There's a great free gift magazine available with the February issue of DOCTOR WHO MONTHLY (#508) - a complete adventure of the good Doctor, first published in weekly instalments back in 1972. The mag also contains an extremely interesting and entertaining interview with TERRENCE DICKS, script editor during perhaps the most popular decade in the BBC TV show's history.
Was it really 45 years ago I read these stories in the pages of COUNTDOWN? I guess so, but it only seems like a couple or so years ago at most. I've read them since then of course, in MARVEL U.K.'s DOCTOR WHO CLASSIC COMICS, published monthly in the 1990s. In this new reprinting, they're described as being 'cleaned up', but whether it was done for this outing or the previous one isn't stated. The pages do look good, but, oddly, the original spine crease is still visible in the magazine's centrespread.

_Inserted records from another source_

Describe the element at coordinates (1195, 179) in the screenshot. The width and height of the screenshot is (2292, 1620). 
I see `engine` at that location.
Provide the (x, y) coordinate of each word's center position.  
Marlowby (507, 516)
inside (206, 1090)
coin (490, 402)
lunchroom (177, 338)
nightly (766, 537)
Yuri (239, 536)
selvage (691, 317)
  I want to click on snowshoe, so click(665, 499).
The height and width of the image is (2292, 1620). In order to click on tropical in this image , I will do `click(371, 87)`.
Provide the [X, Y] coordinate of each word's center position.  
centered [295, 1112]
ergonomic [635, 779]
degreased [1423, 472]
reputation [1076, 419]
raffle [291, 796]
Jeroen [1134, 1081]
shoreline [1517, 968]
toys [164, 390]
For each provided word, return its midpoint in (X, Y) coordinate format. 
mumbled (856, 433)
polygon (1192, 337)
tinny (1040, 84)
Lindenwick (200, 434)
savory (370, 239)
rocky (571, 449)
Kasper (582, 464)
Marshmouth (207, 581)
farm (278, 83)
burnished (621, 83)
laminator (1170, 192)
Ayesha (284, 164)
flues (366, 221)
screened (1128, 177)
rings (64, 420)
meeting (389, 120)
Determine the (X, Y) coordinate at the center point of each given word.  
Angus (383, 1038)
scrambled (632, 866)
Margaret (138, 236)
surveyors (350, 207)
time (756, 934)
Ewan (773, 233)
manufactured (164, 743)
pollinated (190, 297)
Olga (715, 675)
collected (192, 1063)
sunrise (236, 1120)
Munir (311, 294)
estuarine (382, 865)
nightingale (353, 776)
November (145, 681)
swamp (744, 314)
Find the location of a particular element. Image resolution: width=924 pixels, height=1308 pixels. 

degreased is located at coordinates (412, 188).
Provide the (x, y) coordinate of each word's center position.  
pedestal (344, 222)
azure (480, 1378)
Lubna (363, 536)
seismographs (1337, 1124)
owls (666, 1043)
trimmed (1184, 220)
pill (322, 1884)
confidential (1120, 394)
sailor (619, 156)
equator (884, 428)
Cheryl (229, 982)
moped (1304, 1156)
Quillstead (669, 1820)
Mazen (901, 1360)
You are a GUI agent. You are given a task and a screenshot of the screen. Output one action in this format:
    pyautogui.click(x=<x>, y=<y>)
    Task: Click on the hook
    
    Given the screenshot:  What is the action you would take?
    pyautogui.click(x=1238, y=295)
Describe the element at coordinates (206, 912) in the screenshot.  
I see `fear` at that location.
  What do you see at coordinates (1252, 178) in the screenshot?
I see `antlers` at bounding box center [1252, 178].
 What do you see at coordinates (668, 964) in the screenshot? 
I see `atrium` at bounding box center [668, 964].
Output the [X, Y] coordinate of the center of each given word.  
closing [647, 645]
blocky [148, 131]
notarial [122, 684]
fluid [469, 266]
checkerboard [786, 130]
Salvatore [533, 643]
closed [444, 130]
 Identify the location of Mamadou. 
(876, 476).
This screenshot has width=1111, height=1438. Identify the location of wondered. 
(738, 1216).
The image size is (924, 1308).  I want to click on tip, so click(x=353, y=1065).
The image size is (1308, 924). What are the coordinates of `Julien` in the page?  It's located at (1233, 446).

A minor oversight however, and don't let it put you off purchasing this ish and reliving one of The Doctor's greatest comic strip adventures featuring his greatest foes - The DALEKS! Available now in WHS, and all good newsagents.
2 comments:
I've never bought Dr. Who Magazine (but I did read the first couple of issues of Dr. Who Weekly back in 1979) - but I think I'll buy this one as it's a '70s special issue. The '70s was definitely my decade as far as Dr. Who is concerned - I started watching the show around the time of the Troughton/Pertwee changeover and I started to lose interest at the end of Tom Baker's tenure. I've never read the Who comic strip so that'll be a bonus. By the way, Kid, did you know that John Pertwee was seriously considered for the role of Captain Mainwaring in Dad's Army ?
I can't remember if I knew that or not, CJ, so I'll say no. It's hard to imagine anyone other than Arthur Lowe in the part 'though, but had Pertwee got the role, I might be thinking the same thing about him today. Having said that, Pertwee perhaps had too much of an automatic air of physical authority about him to convincingly portray the pompous, inept, out of his depth 'officer' that Lowe epitomised.